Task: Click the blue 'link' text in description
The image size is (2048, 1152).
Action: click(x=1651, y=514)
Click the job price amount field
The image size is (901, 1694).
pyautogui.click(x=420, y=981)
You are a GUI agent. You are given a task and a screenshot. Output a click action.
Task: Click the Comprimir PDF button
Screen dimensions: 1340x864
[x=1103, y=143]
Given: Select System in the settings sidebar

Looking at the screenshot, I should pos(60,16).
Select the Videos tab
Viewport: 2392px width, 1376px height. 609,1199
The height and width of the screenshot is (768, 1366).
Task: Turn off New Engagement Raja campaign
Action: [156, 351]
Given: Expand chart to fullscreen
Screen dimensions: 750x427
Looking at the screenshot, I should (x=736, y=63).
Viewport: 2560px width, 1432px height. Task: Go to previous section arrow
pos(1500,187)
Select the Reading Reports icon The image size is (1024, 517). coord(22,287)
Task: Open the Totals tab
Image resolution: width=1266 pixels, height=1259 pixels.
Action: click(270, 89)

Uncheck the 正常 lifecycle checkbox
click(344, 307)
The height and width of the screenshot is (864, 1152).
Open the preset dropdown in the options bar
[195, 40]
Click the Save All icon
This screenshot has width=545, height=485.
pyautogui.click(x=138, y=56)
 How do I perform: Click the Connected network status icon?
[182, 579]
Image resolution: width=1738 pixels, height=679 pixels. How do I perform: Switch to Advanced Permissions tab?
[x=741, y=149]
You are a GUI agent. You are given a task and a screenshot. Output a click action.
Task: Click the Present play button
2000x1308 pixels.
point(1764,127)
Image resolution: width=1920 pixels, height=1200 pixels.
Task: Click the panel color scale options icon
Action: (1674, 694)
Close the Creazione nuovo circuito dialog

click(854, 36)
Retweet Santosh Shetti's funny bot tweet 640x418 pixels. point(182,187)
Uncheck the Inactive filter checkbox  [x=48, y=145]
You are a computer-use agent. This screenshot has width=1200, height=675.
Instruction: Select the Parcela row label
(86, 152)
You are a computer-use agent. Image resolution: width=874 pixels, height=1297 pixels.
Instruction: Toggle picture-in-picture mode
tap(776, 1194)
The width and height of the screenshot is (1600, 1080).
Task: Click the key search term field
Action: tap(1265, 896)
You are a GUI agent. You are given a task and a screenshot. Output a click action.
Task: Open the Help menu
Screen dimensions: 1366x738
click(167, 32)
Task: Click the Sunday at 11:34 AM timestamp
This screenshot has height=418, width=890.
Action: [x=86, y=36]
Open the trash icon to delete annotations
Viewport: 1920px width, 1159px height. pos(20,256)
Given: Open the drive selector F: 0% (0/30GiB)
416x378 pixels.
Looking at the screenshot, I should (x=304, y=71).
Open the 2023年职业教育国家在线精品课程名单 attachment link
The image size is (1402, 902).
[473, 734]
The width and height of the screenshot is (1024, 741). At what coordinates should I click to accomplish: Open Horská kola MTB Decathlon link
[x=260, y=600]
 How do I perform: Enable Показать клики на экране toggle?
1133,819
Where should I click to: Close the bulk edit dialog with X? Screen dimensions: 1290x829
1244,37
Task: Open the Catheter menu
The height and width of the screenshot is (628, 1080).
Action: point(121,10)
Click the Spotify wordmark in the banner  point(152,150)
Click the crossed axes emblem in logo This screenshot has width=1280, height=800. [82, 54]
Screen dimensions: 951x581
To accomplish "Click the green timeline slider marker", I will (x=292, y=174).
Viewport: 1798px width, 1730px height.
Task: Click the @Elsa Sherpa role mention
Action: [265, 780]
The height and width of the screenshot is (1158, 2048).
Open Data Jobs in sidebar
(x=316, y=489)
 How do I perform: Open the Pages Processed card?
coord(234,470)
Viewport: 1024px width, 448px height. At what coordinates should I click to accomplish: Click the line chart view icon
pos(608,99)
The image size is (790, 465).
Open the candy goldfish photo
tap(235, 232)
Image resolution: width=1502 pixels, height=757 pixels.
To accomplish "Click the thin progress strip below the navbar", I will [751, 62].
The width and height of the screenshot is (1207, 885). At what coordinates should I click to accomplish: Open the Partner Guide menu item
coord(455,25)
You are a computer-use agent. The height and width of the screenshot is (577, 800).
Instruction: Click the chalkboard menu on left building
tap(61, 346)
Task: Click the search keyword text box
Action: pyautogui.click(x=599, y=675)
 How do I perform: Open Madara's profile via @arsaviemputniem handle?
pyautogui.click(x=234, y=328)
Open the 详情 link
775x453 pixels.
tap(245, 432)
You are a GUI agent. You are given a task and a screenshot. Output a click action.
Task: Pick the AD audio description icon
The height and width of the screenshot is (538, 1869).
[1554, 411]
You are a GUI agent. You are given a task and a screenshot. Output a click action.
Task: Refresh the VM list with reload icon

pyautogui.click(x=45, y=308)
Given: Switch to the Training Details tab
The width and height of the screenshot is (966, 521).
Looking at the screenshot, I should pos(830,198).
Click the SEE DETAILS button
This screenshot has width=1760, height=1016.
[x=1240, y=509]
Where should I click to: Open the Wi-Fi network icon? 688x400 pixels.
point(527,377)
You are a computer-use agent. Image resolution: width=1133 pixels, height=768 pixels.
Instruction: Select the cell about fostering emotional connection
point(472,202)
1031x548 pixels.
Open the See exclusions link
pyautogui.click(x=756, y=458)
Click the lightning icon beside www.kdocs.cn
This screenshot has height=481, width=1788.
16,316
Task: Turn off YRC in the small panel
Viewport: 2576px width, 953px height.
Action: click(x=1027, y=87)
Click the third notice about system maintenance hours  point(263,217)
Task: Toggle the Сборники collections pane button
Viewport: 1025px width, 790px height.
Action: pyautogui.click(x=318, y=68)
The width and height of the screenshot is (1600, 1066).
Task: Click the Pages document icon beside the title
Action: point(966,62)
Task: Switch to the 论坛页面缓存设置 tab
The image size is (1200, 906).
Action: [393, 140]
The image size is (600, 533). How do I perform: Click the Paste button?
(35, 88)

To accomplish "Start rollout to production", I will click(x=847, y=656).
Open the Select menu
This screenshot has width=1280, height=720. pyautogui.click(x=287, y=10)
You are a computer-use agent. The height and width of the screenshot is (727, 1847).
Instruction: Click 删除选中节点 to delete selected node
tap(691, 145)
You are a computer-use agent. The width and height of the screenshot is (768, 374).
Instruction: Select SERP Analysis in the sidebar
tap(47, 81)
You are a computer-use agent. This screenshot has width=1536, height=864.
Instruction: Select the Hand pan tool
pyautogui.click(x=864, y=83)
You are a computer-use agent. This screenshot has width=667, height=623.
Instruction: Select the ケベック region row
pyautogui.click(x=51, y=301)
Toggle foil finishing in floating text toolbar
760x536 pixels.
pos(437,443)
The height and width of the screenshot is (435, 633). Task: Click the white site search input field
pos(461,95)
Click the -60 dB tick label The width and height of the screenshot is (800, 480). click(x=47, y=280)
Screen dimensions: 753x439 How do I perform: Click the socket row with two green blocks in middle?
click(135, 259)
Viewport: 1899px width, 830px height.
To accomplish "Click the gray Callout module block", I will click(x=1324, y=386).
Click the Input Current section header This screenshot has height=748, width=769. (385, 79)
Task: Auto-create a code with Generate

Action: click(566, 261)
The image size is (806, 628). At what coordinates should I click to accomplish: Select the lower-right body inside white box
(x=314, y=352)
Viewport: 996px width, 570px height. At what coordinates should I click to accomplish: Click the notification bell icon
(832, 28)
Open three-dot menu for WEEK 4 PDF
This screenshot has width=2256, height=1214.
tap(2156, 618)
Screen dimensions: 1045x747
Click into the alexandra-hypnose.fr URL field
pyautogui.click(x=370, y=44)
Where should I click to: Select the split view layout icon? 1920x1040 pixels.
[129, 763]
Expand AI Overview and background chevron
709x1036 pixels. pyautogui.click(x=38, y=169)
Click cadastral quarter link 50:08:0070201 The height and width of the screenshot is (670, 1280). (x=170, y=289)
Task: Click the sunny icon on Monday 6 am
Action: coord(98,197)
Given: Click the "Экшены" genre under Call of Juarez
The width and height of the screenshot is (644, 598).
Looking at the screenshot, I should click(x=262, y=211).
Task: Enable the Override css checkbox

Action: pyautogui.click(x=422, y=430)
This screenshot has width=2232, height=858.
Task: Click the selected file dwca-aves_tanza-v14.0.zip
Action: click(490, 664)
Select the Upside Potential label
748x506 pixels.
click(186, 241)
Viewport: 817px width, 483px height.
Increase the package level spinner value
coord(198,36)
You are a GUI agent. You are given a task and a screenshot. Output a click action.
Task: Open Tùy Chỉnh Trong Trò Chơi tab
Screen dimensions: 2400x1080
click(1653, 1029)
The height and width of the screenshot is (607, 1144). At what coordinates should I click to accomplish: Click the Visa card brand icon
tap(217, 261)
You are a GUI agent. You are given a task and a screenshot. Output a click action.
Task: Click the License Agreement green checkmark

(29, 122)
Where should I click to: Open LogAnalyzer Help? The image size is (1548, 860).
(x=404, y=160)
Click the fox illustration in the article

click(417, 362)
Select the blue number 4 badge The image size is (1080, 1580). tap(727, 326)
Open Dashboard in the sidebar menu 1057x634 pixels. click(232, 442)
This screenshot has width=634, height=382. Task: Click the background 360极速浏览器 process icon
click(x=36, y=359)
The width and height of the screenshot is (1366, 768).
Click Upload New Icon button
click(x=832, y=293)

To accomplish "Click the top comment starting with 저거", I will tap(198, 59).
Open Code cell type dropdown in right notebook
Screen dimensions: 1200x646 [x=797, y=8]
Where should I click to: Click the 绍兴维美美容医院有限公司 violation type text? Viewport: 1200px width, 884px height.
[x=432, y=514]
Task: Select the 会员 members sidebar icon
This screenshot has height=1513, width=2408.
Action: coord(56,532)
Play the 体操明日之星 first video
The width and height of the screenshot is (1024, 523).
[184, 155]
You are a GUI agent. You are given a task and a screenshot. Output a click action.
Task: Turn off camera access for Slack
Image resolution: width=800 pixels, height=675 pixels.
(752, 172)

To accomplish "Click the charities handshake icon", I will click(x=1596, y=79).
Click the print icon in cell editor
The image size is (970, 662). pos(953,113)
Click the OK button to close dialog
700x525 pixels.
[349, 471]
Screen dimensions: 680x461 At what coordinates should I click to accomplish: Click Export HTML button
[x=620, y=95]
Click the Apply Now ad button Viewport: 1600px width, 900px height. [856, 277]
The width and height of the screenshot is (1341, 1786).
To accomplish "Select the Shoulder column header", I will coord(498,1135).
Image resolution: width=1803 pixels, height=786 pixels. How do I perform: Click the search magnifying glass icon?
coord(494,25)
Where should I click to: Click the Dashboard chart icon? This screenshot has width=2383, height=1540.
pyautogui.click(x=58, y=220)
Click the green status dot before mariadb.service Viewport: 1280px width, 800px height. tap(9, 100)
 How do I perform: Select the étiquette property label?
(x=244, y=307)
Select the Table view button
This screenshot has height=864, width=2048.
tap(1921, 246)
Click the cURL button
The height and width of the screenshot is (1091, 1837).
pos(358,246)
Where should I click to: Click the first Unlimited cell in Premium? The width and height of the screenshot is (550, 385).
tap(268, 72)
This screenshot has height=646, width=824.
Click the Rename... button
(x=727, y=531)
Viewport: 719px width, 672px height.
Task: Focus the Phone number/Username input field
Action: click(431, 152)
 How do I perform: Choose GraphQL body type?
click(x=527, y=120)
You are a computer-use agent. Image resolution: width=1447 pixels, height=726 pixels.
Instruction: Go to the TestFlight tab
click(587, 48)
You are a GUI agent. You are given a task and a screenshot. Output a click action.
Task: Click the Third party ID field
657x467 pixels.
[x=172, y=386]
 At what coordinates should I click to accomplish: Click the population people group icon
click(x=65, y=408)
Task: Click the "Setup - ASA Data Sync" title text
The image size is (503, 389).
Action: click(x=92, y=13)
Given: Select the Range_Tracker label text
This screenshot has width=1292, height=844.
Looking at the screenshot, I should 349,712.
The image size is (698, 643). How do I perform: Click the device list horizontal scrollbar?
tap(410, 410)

____

- Instruction: Retype the entries above, starting with the line that contains "Click the green status" and going on through the line that contains "tap(268, 72)", both included.

- Full response:
Click the green status dot before mariadb.service Viewport: 1280px width, 800px height. tap(9, 100)
 How do I perform: Select the étiquette property label?
(x=244, y=307)
Select the Table view button
This screenshot has height=864, width=2048.
tap(1921, 246)
Click the cURL button
The height and width of the screenshot is (1091, 1837).
pos(358,246)
Where should I click to: Click the first Unlimited cell in Premium? The width and height of the screenshot is (550, 385).
tap(268, 72)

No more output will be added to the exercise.